Das langsame Verschwinden der rollenden Eisdielen mit dem Retro-Charme ist eben auch das Ende einer Institution des Deutschlands der Nachkriegszeit. Und das nicht nur in Hamburg. „Die hygienischen Vorschriften sind strenger geworden, das können viele Kleinunternehmer nicht leisten“, sagt Annalisa Carino vom Verband der italienischen Eishersteller Uniteis.

Aber auch unter den größeren Anbietern, wie dem Barmbeker Eis-Livotto, ist die Stimmung gedrückt. „Es lohnt sich kaum noch“, sagt Geschäftsführer Carlos Olivera. Auch der zunehmende Verkehr spielt dabei eine Rolle, sagt er. Und die Beschränkungen durch das Hamburger Wegerecht. Expansion ist nicht möglich. Das wurde bereits vor Jahren in einem Verwaltungsgerichtsurteil bestätigt.
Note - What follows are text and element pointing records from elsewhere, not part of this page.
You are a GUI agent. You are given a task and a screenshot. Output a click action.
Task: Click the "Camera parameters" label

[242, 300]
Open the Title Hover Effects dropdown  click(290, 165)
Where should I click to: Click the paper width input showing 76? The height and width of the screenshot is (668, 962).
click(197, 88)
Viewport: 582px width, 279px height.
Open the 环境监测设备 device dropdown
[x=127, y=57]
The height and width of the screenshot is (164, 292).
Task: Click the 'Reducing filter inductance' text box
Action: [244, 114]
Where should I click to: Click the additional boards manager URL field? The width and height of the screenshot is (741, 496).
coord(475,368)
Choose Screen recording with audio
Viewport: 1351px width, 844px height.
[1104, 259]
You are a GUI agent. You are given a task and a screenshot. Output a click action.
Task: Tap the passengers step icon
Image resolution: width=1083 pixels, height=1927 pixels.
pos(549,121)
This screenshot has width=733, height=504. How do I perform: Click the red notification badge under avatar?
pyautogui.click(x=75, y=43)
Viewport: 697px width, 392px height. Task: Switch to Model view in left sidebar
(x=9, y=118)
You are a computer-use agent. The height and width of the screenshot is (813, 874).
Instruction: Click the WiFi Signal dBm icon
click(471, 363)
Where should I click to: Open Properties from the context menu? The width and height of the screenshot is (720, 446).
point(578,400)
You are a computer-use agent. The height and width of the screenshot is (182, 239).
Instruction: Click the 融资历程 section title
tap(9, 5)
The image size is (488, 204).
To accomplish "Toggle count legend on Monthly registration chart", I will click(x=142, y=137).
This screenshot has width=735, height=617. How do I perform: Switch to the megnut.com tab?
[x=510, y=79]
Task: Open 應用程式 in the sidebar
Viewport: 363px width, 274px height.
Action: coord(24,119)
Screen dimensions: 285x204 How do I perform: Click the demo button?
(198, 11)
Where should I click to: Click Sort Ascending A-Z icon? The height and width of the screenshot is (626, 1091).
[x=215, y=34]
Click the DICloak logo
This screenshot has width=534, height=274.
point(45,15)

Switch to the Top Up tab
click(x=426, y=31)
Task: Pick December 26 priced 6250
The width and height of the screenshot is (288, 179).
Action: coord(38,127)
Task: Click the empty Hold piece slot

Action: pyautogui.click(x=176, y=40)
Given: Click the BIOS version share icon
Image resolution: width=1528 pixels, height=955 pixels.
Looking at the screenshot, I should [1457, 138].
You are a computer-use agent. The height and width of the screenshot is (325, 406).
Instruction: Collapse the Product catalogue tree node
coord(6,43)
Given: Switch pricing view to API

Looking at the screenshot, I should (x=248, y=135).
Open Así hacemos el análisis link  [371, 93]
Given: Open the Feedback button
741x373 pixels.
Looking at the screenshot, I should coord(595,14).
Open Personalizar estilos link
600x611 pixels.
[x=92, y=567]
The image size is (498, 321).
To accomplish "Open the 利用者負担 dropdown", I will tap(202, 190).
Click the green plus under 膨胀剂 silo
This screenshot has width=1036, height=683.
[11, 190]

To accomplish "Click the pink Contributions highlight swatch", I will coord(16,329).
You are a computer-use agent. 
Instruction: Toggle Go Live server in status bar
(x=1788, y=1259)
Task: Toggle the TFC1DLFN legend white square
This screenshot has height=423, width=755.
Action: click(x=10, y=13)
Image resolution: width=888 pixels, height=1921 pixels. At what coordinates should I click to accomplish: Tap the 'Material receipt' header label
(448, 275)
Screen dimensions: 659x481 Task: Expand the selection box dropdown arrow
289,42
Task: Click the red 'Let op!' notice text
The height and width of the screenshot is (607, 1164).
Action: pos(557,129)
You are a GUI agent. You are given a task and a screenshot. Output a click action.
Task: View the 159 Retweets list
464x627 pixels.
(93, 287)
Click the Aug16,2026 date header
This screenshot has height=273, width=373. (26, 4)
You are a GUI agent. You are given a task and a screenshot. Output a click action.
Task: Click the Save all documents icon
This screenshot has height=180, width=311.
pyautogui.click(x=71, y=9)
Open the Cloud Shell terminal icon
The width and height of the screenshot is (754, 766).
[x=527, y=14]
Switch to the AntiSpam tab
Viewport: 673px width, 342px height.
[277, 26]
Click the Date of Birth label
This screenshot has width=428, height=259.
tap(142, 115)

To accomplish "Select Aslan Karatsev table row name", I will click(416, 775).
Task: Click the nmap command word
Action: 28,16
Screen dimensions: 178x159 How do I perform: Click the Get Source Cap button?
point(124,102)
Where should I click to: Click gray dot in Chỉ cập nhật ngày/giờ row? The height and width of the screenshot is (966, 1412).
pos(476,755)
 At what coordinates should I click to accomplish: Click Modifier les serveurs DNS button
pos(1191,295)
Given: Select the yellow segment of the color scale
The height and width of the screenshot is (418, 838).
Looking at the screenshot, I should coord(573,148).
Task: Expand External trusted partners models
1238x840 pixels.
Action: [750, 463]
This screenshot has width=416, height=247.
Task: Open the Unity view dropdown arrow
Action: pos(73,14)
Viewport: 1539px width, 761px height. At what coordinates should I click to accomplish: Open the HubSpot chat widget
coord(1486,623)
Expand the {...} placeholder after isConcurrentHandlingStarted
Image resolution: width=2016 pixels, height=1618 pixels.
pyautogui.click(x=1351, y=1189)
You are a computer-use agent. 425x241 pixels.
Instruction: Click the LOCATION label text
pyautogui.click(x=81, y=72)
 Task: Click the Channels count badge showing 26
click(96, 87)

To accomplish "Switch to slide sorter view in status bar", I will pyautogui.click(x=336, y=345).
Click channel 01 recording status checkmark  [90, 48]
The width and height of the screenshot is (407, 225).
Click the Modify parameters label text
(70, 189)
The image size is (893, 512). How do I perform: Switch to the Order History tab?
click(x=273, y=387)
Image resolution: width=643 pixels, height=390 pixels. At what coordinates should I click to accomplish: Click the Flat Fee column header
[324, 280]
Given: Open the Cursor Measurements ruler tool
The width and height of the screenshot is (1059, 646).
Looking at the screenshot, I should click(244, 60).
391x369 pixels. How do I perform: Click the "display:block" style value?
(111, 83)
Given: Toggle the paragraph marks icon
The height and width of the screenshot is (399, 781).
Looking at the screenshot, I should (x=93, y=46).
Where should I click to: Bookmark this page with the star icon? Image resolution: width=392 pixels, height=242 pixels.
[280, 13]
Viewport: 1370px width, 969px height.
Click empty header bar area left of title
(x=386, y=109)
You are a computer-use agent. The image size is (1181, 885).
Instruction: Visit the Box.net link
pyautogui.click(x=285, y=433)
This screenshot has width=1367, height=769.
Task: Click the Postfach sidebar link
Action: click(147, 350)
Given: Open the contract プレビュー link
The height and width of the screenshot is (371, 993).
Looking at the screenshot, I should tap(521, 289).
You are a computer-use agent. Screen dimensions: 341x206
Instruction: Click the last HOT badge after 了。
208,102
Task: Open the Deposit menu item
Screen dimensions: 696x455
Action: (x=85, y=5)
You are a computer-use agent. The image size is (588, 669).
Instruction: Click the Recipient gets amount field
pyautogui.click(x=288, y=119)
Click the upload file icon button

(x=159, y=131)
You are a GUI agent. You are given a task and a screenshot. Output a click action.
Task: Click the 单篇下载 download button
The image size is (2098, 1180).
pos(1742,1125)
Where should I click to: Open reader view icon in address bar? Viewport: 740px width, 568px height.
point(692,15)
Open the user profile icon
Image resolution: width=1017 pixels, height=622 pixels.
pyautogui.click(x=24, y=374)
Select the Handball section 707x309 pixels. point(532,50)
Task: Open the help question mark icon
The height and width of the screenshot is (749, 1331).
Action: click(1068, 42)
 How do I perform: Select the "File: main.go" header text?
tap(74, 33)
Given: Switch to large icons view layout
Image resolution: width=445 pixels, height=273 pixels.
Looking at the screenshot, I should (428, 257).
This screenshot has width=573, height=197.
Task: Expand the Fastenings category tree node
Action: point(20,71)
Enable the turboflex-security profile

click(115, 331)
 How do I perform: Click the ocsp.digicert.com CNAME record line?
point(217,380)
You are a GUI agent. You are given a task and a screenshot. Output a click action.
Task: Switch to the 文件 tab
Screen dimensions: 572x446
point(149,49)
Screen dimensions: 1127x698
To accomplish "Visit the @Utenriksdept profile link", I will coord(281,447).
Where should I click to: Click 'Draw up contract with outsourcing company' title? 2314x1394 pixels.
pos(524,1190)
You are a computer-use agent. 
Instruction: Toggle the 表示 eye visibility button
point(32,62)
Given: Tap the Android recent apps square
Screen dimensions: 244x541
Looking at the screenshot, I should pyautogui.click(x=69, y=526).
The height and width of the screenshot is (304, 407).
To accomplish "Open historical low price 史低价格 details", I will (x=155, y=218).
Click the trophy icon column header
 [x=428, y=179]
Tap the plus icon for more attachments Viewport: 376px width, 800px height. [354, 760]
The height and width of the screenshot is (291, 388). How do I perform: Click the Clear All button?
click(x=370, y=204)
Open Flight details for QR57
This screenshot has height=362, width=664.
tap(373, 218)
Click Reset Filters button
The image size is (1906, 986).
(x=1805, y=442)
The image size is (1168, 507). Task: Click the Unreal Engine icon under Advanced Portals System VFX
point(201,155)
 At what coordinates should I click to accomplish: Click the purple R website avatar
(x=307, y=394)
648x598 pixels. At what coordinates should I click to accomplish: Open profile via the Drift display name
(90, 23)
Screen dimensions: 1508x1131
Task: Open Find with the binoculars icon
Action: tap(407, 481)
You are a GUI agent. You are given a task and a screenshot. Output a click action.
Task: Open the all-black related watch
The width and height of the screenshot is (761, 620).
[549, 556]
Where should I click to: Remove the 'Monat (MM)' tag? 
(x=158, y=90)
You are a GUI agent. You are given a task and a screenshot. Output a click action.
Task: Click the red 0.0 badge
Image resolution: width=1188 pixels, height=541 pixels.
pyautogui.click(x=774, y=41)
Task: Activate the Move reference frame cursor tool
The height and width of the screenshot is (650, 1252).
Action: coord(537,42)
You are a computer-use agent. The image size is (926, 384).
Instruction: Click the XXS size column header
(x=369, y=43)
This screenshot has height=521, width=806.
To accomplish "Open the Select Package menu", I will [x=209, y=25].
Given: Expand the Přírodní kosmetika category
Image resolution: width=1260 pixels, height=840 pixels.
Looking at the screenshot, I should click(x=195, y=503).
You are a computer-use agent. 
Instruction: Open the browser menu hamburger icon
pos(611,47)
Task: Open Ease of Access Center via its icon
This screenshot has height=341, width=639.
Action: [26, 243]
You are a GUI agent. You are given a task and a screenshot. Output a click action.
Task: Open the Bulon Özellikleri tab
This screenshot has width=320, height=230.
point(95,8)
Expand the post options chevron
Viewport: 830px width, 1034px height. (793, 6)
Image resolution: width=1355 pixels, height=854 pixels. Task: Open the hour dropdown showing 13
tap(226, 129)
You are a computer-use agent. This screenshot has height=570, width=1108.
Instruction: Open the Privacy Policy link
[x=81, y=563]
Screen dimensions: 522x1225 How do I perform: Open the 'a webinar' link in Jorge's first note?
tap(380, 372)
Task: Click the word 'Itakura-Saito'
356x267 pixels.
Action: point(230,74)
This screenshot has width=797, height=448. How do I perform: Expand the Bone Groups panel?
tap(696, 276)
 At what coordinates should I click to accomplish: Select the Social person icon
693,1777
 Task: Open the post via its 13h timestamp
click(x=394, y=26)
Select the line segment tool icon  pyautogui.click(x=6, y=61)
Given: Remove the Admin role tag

Im Bezirk Wandsbek etwa gibt es in diesem Jahr acht Sondergenehmigungen für Eiswagen, in Bergedorf vier, im Bezirk Mitte fünf. „Wir sehen den Bedarf nicht“, sagt Mitte-Sprecherin Sorina Weiland. Der einzige Eiswagen der Eis-Kette Giovanni L. in Hamburg ist deshalb hauptsächlich für Vermietungen im Einsatz oder verkauft das Eis auf privatem Grund.

Manche weichen ins Umland aus

Inzwischen sind die Eiswagen deshalb immer mehr im Umland – in Pinneberg, Wedel, Quickborn oder Ahrensburg – zu sehen. In den ländlichen Regionen läuft das Geschäft mit dem Eis aus dem Wagen noch. Livotto Junior hat so die Marktposition gegen den Trend sogar ausgebaut. Dazu kommen auch in diesem Fall die Einnahmen aus Vermietungen bei Firmenveranstaltungen, die immer wichtiger werden.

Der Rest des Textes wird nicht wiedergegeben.